● Brief:
Give every line of the records exactly, please, from the first up to and including the one containing "Click the maximize window icon".

● Data records:

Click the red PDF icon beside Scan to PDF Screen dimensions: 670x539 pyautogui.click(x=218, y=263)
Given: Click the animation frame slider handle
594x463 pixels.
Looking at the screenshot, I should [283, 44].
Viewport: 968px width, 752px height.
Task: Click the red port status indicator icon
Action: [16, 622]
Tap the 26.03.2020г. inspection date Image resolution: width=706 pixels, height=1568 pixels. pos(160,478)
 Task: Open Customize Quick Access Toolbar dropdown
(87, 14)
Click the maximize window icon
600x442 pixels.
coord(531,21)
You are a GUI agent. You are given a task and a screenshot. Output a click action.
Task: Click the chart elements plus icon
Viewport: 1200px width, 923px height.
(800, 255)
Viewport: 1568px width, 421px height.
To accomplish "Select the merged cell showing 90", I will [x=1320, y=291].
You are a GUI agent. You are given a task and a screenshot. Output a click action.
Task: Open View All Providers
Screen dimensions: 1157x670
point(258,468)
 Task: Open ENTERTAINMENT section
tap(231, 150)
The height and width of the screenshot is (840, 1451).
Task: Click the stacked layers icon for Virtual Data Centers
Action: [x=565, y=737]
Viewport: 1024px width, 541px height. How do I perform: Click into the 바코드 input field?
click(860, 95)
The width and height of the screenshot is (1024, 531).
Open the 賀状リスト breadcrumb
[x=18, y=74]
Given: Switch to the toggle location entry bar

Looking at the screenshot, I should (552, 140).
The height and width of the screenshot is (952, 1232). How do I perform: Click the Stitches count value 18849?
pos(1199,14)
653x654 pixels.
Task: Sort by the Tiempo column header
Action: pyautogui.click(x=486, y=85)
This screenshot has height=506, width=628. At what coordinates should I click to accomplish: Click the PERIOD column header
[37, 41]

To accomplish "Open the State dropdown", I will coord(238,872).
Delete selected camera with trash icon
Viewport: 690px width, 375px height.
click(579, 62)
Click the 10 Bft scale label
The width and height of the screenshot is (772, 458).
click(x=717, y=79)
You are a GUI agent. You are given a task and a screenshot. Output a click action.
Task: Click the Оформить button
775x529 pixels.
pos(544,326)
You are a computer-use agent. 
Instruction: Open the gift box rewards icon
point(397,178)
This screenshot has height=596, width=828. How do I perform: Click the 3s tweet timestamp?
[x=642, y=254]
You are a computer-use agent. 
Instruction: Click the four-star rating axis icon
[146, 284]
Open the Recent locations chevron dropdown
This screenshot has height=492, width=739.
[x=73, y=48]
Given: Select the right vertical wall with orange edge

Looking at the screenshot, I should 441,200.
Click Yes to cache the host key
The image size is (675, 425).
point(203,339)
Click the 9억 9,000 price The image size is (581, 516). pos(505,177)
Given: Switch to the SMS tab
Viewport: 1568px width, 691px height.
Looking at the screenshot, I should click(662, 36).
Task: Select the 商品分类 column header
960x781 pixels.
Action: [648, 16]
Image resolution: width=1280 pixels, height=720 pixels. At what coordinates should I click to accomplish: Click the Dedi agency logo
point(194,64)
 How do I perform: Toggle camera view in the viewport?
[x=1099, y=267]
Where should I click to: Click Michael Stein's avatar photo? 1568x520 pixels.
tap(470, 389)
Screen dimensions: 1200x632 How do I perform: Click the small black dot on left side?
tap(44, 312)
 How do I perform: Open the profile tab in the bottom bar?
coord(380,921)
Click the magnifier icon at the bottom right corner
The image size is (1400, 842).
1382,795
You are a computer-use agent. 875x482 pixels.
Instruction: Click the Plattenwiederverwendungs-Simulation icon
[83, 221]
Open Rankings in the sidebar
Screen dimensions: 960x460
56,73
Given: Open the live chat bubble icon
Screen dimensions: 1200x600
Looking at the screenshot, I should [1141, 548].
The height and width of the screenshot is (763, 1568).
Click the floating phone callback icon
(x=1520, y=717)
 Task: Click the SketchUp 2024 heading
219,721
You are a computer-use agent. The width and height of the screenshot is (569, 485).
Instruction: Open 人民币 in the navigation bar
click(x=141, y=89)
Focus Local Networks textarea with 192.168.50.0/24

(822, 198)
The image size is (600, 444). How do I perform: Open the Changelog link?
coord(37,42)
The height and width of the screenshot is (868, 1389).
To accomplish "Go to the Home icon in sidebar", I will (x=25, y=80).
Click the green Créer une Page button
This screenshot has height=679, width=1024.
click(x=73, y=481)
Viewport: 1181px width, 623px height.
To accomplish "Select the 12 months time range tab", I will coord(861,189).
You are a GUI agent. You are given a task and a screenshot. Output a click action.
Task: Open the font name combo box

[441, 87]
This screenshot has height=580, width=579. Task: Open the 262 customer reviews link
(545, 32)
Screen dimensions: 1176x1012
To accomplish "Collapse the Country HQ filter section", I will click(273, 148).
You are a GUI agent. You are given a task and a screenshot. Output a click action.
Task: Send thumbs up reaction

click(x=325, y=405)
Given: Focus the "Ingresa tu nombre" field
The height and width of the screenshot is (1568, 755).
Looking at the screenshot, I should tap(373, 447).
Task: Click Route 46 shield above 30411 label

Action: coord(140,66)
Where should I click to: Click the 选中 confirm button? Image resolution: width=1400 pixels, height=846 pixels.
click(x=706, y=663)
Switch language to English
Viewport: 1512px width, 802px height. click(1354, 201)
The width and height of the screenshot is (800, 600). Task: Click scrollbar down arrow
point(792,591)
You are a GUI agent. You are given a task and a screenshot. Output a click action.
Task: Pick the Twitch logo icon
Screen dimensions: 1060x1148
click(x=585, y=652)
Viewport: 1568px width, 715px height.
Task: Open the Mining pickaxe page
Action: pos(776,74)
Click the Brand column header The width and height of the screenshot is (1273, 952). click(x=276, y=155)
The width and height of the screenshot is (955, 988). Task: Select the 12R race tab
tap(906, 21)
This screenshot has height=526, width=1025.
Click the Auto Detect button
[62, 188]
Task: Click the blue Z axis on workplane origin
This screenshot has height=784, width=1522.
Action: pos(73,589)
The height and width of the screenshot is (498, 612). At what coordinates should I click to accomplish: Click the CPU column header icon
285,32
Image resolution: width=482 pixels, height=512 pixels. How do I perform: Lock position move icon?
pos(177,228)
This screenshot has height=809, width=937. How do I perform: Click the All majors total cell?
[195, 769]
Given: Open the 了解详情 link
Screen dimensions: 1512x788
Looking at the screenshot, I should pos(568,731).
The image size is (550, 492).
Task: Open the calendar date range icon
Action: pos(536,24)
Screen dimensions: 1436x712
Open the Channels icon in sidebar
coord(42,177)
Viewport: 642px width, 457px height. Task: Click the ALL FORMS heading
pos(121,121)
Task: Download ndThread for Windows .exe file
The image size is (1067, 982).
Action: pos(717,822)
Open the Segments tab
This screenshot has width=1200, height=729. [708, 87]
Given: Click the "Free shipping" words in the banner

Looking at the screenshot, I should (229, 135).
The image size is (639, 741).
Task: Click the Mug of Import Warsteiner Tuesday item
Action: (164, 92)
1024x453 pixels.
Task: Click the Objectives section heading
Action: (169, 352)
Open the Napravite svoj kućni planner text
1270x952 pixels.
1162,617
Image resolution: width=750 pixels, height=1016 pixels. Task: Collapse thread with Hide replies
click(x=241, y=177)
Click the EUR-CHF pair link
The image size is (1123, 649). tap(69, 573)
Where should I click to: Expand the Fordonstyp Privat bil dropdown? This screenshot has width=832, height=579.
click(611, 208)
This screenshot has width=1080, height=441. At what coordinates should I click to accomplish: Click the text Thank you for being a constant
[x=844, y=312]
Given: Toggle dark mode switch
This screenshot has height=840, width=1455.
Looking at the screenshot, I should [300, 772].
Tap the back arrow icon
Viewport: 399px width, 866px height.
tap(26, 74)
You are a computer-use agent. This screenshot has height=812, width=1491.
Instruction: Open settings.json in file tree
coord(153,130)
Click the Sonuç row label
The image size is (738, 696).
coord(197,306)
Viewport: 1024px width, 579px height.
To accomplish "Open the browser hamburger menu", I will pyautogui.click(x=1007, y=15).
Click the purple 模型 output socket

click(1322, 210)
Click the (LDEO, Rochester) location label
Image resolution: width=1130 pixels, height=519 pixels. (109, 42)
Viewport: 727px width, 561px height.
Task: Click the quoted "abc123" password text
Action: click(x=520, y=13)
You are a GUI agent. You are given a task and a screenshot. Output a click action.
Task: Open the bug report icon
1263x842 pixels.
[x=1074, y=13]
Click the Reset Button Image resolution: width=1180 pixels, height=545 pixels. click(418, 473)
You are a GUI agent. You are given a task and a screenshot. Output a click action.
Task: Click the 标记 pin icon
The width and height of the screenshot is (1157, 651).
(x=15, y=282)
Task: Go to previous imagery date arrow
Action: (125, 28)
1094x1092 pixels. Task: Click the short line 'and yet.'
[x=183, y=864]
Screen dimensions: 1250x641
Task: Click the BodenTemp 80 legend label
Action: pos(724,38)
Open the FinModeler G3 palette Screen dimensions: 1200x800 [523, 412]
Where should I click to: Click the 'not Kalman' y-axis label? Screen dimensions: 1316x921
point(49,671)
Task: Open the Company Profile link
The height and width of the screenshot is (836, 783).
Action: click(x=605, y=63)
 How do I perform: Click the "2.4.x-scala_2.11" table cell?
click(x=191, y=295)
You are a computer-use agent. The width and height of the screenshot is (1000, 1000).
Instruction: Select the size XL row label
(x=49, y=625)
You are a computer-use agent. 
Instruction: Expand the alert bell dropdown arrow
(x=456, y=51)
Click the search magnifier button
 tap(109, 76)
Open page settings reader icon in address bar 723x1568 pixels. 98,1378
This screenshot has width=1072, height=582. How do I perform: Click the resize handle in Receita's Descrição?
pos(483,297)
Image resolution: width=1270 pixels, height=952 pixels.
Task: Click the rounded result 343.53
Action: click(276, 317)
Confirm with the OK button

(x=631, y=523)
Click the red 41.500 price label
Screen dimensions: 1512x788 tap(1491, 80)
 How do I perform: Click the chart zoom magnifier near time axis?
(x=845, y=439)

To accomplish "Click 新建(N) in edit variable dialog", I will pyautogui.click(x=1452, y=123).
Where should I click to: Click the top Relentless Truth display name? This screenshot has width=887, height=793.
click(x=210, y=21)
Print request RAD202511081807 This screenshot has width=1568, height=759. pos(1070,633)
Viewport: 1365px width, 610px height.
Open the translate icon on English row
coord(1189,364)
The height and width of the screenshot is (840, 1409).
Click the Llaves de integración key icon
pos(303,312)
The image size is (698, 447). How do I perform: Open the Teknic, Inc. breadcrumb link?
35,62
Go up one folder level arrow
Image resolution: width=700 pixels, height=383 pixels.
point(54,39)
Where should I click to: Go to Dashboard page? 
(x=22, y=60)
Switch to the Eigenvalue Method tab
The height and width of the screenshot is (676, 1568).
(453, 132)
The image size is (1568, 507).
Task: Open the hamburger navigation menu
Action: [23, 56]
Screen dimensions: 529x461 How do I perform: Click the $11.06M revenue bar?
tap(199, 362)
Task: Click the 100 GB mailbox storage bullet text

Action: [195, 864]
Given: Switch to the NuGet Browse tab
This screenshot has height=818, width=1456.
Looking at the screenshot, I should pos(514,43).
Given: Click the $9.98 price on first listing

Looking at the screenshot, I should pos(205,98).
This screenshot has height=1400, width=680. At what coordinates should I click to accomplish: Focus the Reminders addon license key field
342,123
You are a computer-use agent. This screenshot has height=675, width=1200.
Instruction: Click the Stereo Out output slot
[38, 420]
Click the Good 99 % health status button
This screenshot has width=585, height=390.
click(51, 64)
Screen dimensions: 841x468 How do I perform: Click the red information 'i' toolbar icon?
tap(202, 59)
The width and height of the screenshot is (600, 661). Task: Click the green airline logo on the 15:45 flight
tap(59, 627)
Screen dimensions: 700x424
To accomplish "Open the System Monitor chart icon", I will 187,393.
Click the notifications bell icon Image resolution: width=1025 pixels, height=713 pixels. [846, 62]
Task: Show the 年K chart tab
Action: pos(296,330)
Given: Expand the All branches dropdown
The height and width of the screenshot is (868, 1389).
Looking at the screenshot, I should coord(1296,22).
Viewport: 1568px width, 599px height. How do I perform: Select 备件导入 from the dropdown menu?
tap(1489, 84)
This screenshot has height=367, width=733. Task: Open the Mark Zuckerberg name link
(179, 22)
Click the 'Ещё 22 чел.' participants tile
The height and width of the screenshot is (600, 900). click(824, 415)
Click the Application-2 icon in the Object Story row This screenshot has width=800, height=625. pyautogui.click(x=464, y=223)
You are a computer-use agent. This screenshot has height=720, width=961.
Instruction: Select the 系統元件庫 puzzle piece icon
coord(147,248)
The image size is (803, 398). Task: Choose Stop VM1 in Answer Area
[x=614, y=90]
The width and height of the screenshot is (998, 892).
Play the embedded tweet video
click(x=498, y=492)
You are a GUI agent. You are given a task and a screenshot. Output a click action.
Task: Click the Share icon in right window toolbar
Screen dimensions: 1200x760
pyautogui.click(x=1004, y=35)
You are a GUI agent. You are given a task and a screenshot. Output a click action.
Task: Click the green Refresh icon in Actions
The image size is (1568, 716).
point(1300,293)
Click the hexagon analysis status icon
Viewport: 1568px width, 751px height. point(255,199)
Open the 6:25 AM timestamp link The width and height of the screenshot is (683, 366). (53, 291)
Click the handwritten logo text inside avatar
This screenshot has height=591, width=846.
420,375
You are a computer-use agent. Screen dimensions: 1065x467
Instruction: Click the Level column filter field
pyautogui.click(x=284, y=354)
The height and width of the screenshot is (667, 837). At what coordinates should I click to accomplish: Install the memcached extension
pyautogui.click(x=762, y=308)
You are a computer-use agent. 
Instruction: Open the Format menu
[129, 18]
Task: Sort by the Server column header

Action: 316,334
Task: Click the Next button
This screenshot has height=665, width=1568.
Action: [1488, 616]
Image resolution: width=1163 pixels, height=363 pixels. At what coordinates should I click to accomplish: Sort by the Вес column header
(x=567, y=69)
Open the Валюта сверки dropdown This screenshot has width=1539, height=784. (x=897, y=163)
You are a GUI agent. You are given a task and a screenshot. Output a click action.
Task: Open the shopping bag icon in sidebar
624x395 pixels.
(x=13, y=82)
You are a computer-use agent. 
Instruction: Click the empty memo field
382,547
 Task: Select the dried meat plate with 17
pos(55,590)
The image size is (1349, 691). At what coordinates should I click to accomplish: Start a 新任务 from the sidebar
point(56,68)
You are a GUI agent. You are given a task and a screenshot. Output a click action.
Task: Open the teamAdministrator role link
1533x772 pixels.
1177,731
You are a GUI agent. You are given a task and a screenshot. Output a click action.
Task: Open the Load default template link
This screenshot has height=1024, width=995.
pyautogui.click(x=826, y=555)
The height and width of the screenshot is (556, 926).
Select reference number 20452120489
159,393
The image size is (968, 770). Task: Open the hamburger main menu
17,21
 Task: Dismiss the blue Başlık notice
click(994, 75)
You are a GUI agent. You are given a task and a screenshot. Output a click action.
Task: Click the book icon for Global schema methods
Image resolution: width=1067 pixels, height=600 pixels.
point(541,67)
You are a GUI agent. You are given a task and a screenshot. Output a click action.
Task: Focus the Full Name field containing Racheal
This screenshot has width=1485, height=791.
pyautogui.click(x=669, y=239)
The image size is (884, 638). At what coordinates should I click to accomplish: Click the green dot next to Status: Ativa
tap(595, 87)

● Exercise solution:
Click the red PDF icon beside Scan to PDF Screen dimensions: 670x539 pyautogui.click(x=218, y=263)
Given: Click the animation frame slider handle
594x463 pixels.
Looking at the screenshot, I should [283, 44].
Viewport: 968px width, 752px height.
Task: Click the red port status indicator icon
Action: [16, 622]
Tap the 26.03.2020г. inspection date Image resolution: width=706 pixels, height=1568 pixels. pos(160,478)
 Task: Open Customize Quick Access Toolbar dropdown
(87, 14)
Click the maximize window icon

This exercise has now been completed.